Majed arrived in his well-decorated Mitsubishi and we took off for a less strenuous adventure. First stop – coffee shop for a little WiFi action, then on to Little Petra then an ancient castle. Little Petra is just as it says; Petra on a smaller scale, without the legions of visitors. Sitting quietly beneath the ancient cliffs sat an elderly man playing on a home-made instrument that looked like a crude banjo with one string. There were a few stray cats, some crows having a sky diving skirmish over a morsel, and silence.
The ride afterwards to Shawbak Castle was like a step back in time. Shawbak Village is a dusty place in the mountains en route to the castle. It is littered with old Nabatean houses, more recently occupied by the local Shawba people and now abandoned. At one point we pulled over for two little shepherd girls on their donkeys. Majed gave them some cigarettes, and a big bottle of water. Later we picked up an elderly man and dropped him at a Bedouin tent further along the desert road. Shawbak Castle ruins date from the Crusader times centuries ago. The guards dressed in period costume, appear more pantomime than fierce in their metal helmets, bows and arrows, with well-fed physiques. It is a forbidding place, perched in a wild and remote landscape.
Several times, when we stopped at a place for lunch or drinks, people at neighboring tables offered to share their food.
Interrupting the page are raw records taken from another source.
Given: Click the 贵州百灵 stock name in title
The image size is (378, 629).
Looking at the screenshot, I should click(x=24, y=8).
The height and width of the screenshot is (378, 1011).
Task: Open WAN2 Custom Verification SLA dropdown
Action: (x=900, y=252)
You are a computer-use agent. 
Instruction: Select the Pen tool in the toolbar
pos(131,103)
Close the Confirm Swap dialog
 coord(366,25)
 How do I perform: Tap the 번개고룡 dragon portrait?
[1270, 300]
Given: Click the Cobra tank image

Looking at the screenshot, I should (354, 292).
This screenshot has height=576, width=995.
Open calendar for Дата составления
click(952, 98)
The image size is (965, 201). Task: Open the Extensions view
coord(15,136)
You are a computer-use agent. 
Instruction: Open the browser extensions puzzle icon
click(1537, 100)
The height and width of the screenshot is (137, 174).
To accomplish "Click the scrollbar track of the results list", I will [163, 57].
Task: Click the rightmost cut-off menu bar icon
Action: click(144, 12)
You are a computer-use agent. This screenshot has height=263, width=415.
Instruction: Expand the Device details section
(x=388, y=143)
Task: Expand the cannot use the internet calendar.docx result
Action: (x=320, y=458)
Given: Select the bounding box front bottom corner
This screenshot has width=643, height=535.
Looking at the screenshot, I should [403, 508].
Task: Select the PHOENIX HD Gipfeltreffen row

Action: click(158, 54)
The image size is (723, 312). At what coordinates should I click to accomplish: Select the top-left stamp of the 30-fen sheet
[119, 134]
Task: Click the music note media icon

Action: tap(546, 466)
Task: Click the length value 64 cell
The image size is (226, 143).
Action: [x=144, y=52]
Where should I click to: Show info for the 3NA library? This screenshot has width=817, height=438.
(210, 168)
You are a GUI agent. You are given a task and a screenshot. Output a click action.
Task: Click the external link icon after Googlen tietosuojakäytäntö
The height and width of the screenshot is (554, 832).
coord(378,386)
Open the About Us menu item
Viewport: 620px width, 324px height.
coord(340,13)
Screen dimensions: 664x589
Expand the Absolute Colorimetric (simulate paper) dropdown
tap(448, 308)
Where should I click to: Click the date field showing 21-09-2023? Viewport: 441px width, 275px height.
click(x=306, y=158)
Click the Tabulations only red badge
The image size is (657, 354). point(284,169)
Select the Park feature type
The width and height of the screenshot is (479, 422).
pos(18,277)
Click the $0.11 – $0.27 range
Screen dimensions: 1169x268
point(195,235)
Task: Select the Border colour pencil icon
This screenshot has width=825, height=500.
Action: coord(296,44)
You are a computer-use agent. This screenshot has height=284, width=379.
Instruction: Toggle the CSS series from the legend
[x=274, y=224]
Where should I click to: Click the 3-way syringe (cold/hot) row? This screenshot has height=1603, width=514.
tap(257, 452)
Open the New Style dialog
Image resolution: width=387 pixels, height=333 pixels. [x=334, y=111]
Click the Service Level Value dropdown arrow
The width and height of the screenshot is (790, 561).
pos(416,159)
When was the last time that ever happened to you? Along one of the trails, Majed even found a Roman coin and an old Bedouin dagger.
Our destination was Bana Village to see the sunset and stay over in the nature reserve. Nestled in the elbow of a valley called Wadi Arabia near the border, the tower is a cluster of very old rock hewn alleys with habitats dotted around the pathways. It has been made into a guest quarters. As the owner boasts, it’s not a five star resort, but a million stars and moon place. How right he is. The sky is black at night, with no ambient light from the earth. The heavens are crystal clear and I wanted to touch the stars above me. The sunset was spectacular against the black mountains. Now I understand what silence is. Only the wind reaches your ears, and an occasional bird call.
Hazam, the young man who runs the Bana guest quarters, also conducts tours into the nature reserve with hikes down the steep valleys. He’s a brilliant drummer with a fantastic sense of humor, rhythm and a flair for making everyone welcome. Every few minutes, he doffs his hat and announces, “Welcome to Jordan”. I have not laughed so much in ages. After dinner we made a car trip to the local store a few miles away for more coffee. We danced and sang until late and I must practice my shoulder shimmy and hip wiggling before I even think of carrying on like that again. The men were encouraging him to take a scarf and do lady dancing, while I let myself be cajoled into doing man-dancing. My screaming hot leg pain disappeared for a while in the pure joy of laughter and listening to Hazam’s music and banter. Despite being wired up from all the sweet tea, I crashed in my cavern and slept like a log.
Seeing the sacred place where Moses saw the Promised Land was touching. Meeting the wonderful people of Jordan, and visiting ancient cities and castles was something I wanted to do for many years. This was truly a trip that touched my heart on many levels and I feel somehow restored.